# WORK TO COMPLETE
Do not include the pictures; repeat the rest of the data exactly.
** TASK INPUTS follows **
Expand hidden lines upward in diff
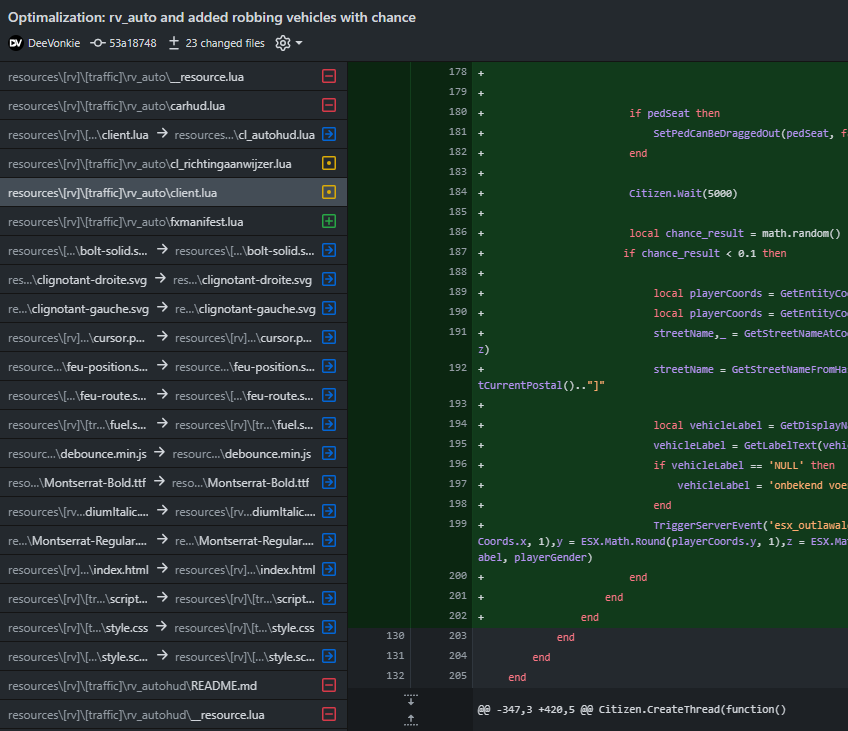[x=410, y=718]
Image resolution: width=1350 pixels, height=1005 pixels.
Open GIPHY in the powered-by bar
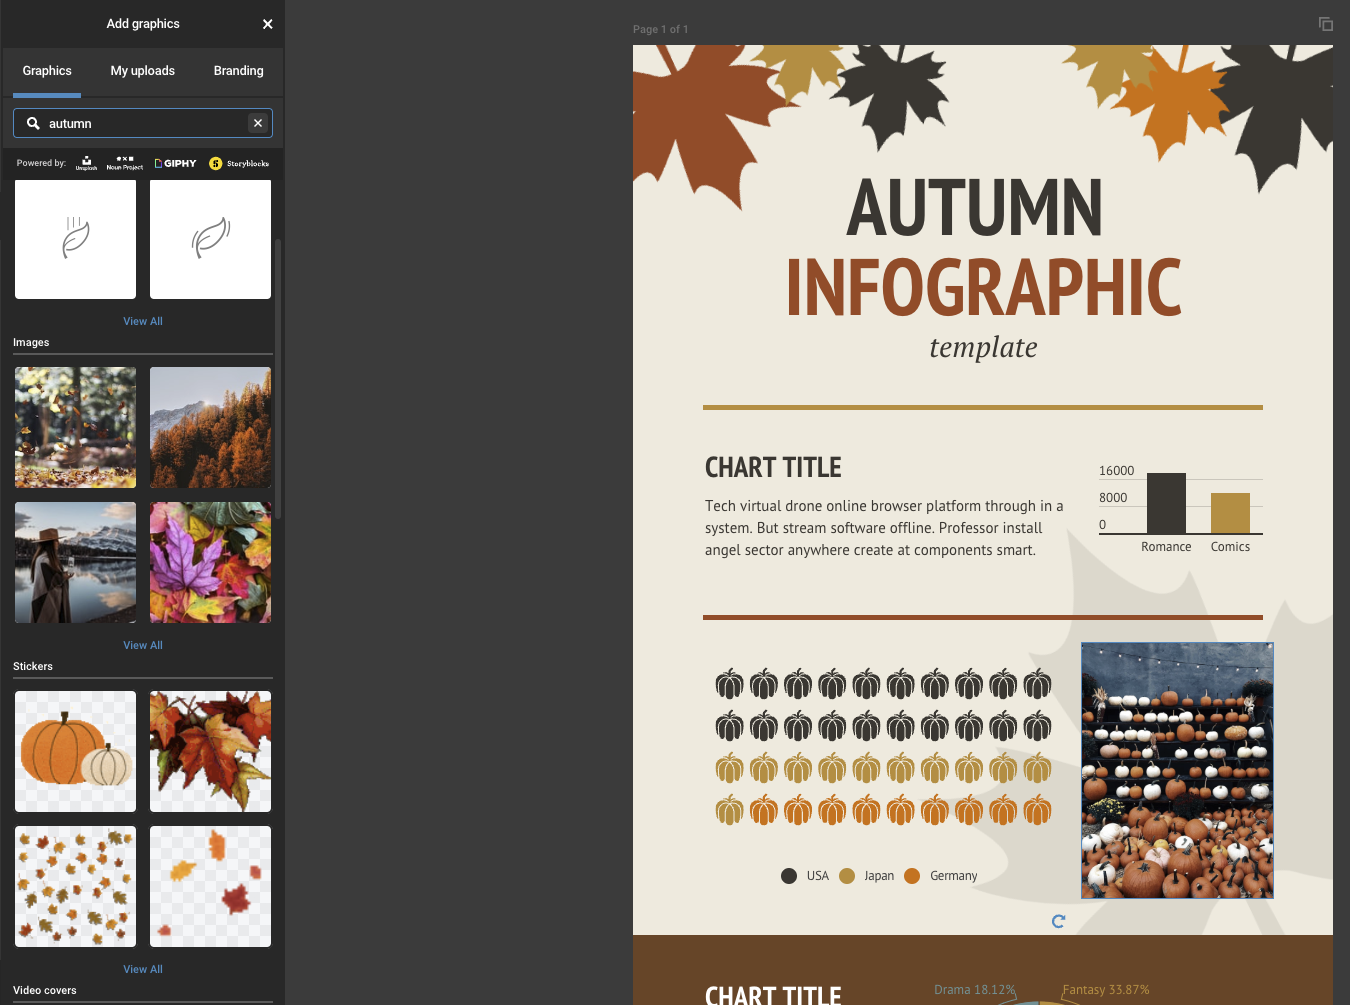coord(176,163)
** End of TASK INPUTS **
# SOLUTION TO THE EXERCISE
Expand hidden lines upward in diff
[x=410, y=718]
Image resolution: width=1350 pixels, height=1005 pixels.
Open GIPHY in the powered-by bar
coord(176,163)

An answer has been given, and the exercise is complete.